Selected excerpt section start

Pavel Nikolayevich Rybnikov (Па́вел Никола́евич Ры́бников, 6 December 1831, Moscow, Russian Empire, – 29 November 1885, Kalisz, Poland, then part of the Russian Empire) was a Russian ethnographer, folklorist and literary historian, credited with the discovery of the previously unknown culture of bylina and epos poetry of the Olonets and Arkhangelsk regions of North-European Russia. He spent the second half of his life in Kalisz, where he was the vice-governor of the Kalisz Guberniya, and contributed to the development of local science and culture.

== Biography ==
Pavel Nikolayevich Rybnikov was born in Moscow to a family of staroobryadtsy merchants. After graduating from 3rd Moscow Gymnasium with a silver medal in 1850, he enrolled into Moscow University's History and Philology faculty. It was at that time that he got close to the Moscow Slavophiles' circle, notably Aleksey Khomyakov and Konstantin Aksakov.

In 1859, Rybnikov was arrested in Chernigov for contacts with the local Old Believers community (where he went to study the local history and literature, on Khomyakov's recommendation). Rybnikov was pronounced "a revolutionary", a fact scathingly commented upon by Alexander Hertzen in Kolokol) and deported to Petrozavodsk. There he started the extensive study of the Northern Russia's folklore, culture and history.

Selected excerpt section end
The data section start

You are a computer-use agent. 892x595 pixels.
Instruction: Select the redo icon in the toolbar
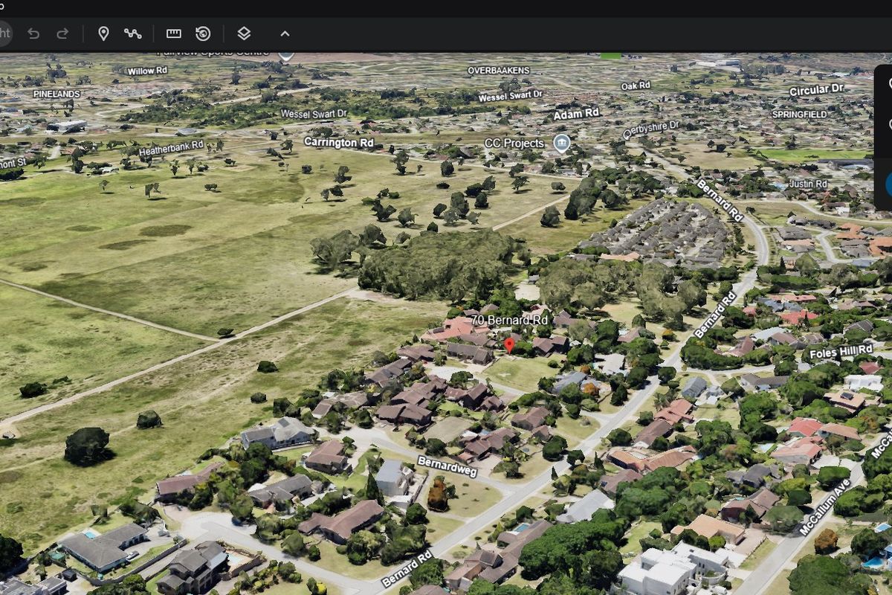coord(62,33)
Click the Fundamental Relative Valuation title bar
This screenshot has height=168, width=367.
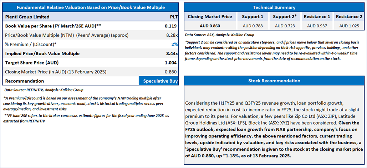(91, 7)
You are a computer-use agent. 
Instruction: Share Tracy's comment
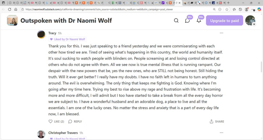point(217,121)
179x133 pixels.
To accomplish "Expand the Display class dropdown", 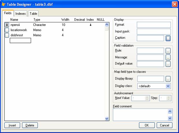I will tap(168, 86).
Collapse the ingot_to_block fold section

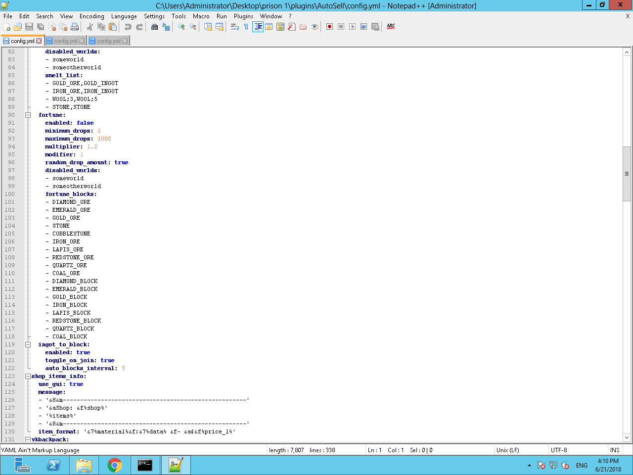click(27, 344)
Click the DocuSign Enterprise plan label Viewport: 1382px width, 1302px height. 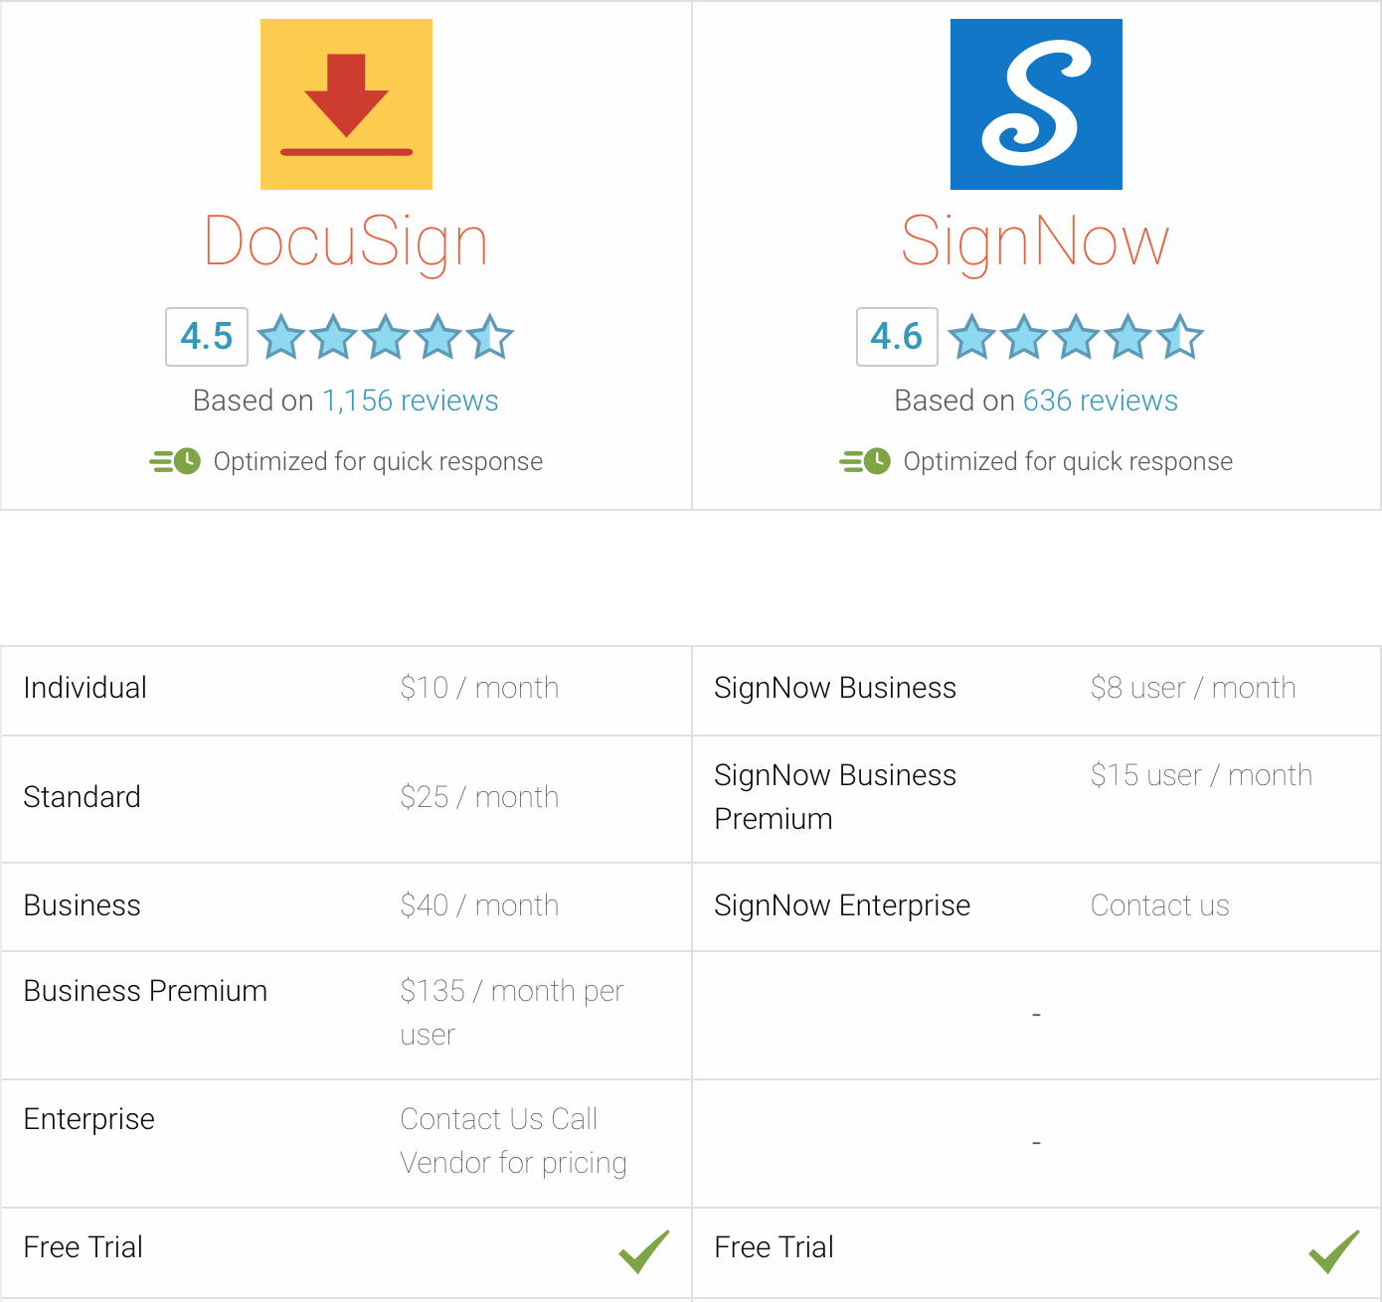(89, 1119)
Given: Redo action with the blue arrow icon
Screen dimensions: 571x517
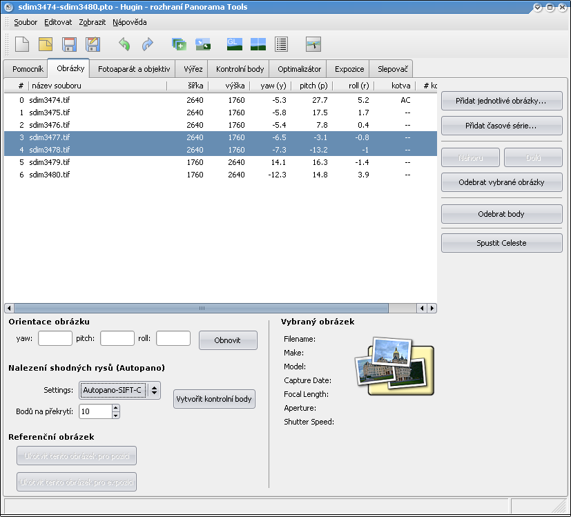Looking at the screenshot, I should pos(147,45).
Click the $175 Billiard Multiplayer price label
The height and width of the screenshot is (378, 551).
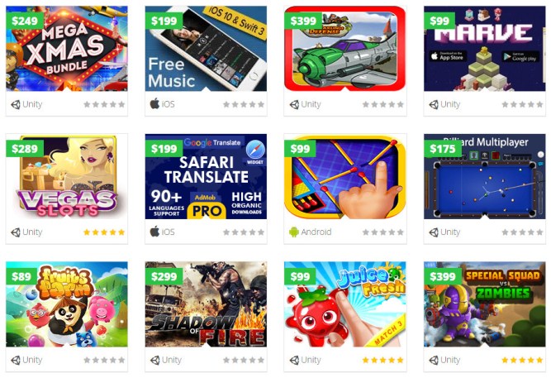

The data section end

- **Activity list**:
**A.** Name every person the Rybnikov biography mentions besides Rybnikov himself.
**B.** Continue the Rybnikov biography from its last sentence.
The rows were taken from a different source than the Rybnikov biography.

- **Answers to each task**:
**A.** Aleksey Khomyakov, Konstantin Aksakov, Alexander Hertzen

**B.**
The Songs Collected by P.N.Rybnikov, published in 4 volumes in 1861—1867 made Rybnikov a well-known author both in Russia and abroad. After Rybnikov was granted two major awards - the Russian Geographical Society's Gold medal and the Demidov Prize, both in 1864, the Russian authorities were motivated to 'pardon' Rybnikov. Relieved of the status of an 'exile' and granted the permission to move to either of Russia's major cities, Rybnikov instead married a Polish woman and settled in the city of Kalisz where he remained until his death.

After the recreation of the Kalisz Guberniya in 1857 Rybnikov was appointed to the position of vice-governor of the Guberniya. He supported the creation of the regional newspaper, Kaliszanin, and was its censor for sixteen years. Despite being a Russian official administering a territory in a Russian partition, he is remembered in Poland as especially sympathetic towards the Polish people and Polish culture.